The old man looked up. It took several seconds for our presence to register.

“The answer to everything,” he said, his voice dry and faint. He returned to his work.

“May we see?”

His hands shook when he wasn't writing. He licked his lips and hoisted the page for us to view. Meaningless scribbles. He giggled, a strand of drool falling from the side of his mouth. Miss Gracie made comforting childlike noises in his direction, returned me to the elevator. The doors hissed shut.

“Buck Kincannon Senior, right?” I said. “He looks healthy. Glowing.”

“Mister Buck wear a diaper. He sleep fifteen hours a day. Half the time, I spoon food in him. Car's all shiny, but the motor's burned up.”

The whole second floor was a sham, a theatrical set to give Daddy Kincannon a sense of place after all his years in business. The elevator door opened on the first floor.

“Why did you show me Mister Buck?” I asked.

A long pause. “He wanders, like Freddy. If you see him moving around, it's best you know he ain't tryin' to hurt you. You understand?”

I found her tone discordant, almost imploring. I said, “I understand.” But I didn't.

Miss Gracie wheeled me down the hall, again passing the occupied rooms.

“Lucas is kept in the red room?” I asked. “The padded room?”

“Sometimes.”

“When he's bad? When his madness presents?”

Another pause. “Mr. Lucas go in there when his mama come. She can look at him through the door. It's how she's been told.”

“To keep her safe from him?”

“To keep something safe for someone.”

A sleepy voice came from behind us. “Carson? Is that you?”

Miss Gracie spun the bed. Freddy was at his doorway, watching. The puppet hung from his hand.

“What you doing up, Mister Freddy?” Miss Gracie asked. “You supposed to be sleeping.”

“I saw Carson. Puppy and I want to play.”

“You get right back in that bed. I'm takin' this fella on a look-see an' we don't need any company.”

“No fair.”

“Get yourself in bed now, mister. You can play when it's morning.”

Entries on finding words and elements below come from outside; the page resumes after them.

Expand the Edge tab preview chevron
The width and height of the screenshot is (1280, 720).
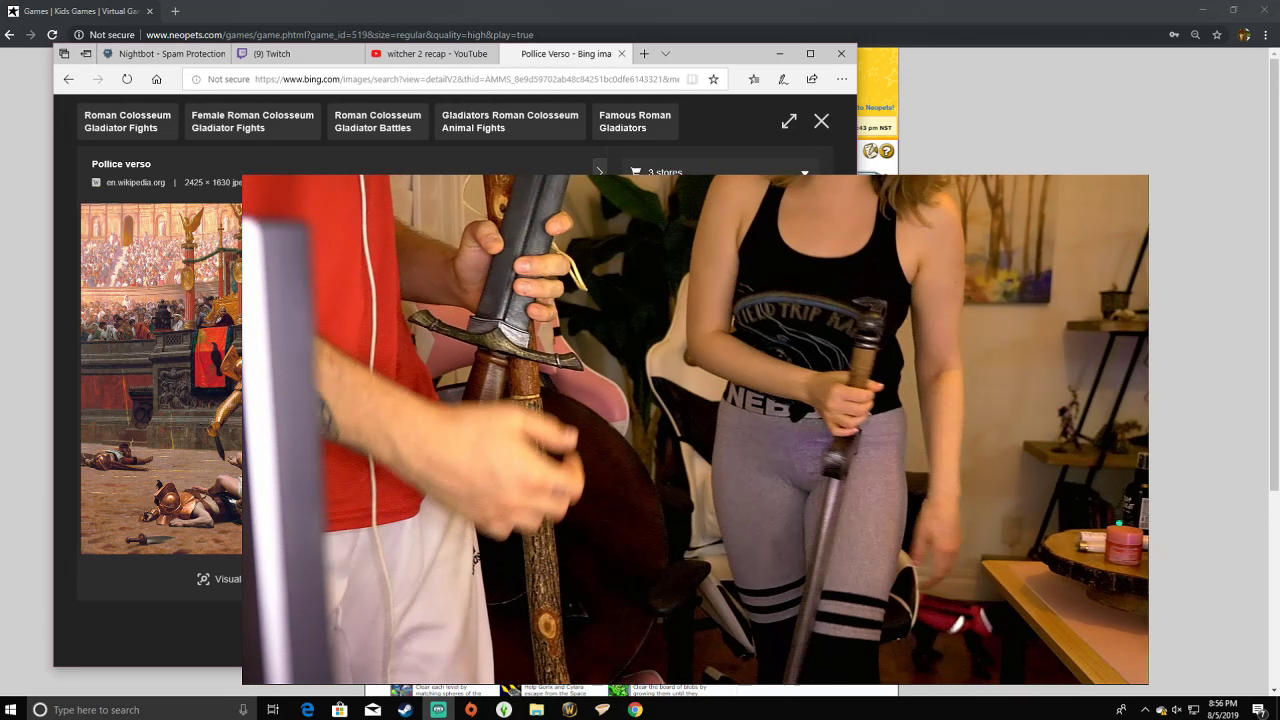666,54
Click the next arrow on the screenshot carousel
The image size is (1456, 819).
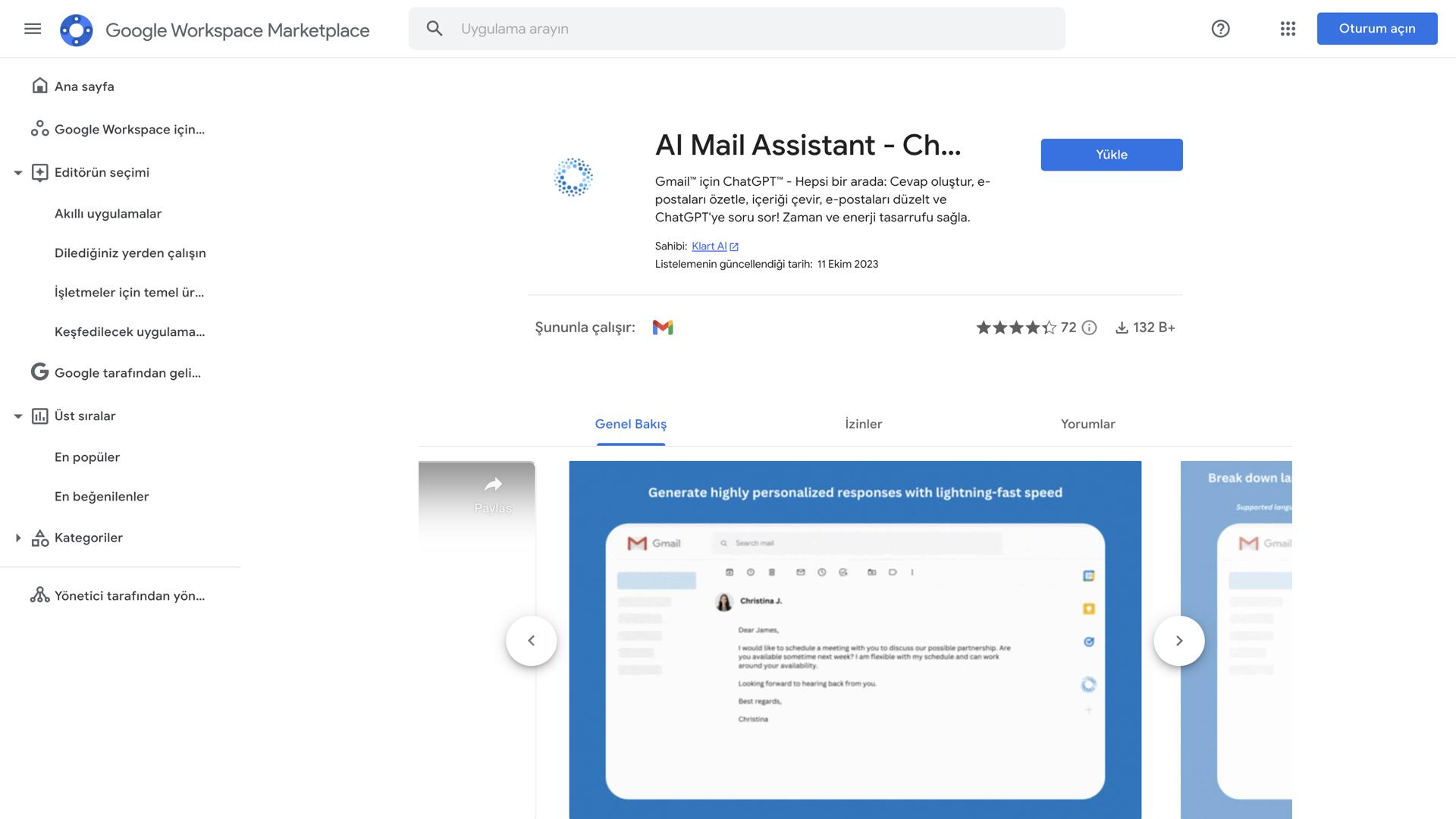click(1179, 640)
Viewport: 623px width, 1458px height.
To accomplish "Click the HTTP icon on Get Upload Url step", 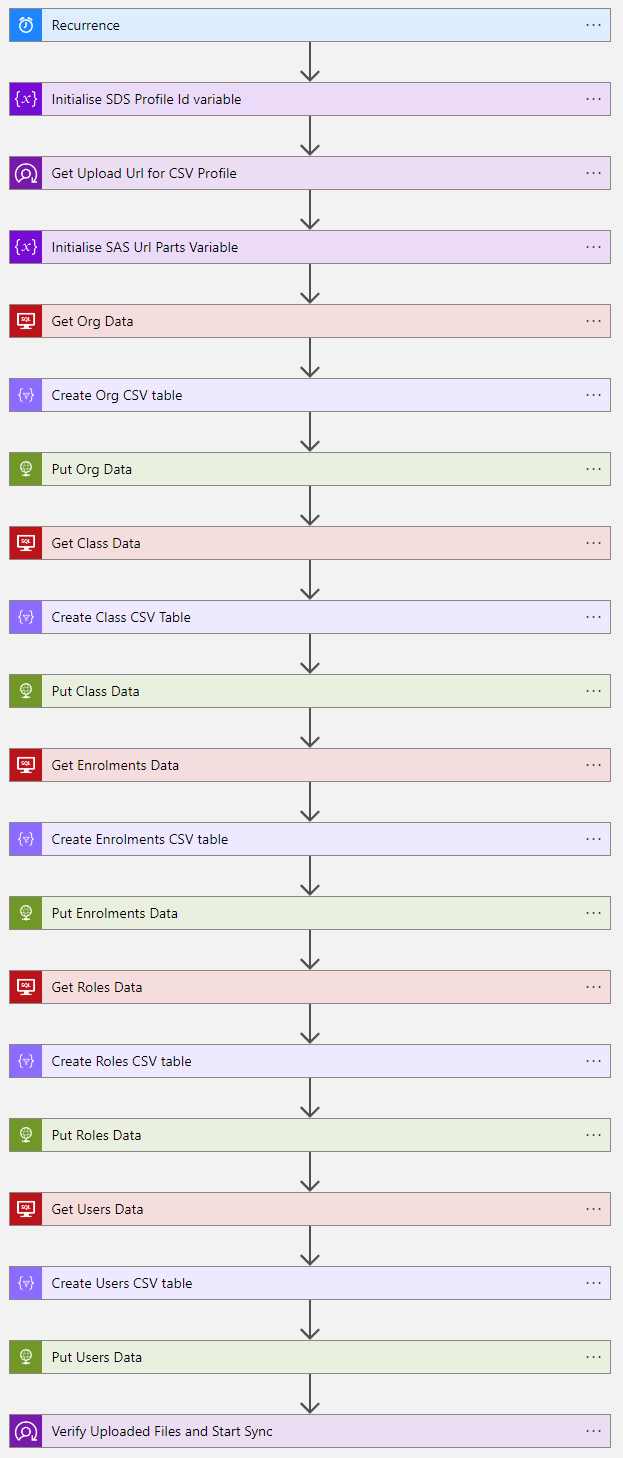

Freddy grumbled and pouted back to his bed. He jumped in, pretended to fall asleep, growling out fake snores. He half-opened one eye and winked at me, like he'd put a big one over on Miss Gracie.

She sighed as she pushed me past the room. “That boy think he's so cool.”

“Boy? He must be nearing his forties.”

“He still a child, always be one.” She looked at her watch. “I got to make checks, change diapers, make sure Freddy got his butt in bed. If that boy don't get a full eight, he's cranky all day. I'll be back once more 'fore I turn off the lights.” She started to the door, stopped. Turned her head to me, her eyes dark with mystery.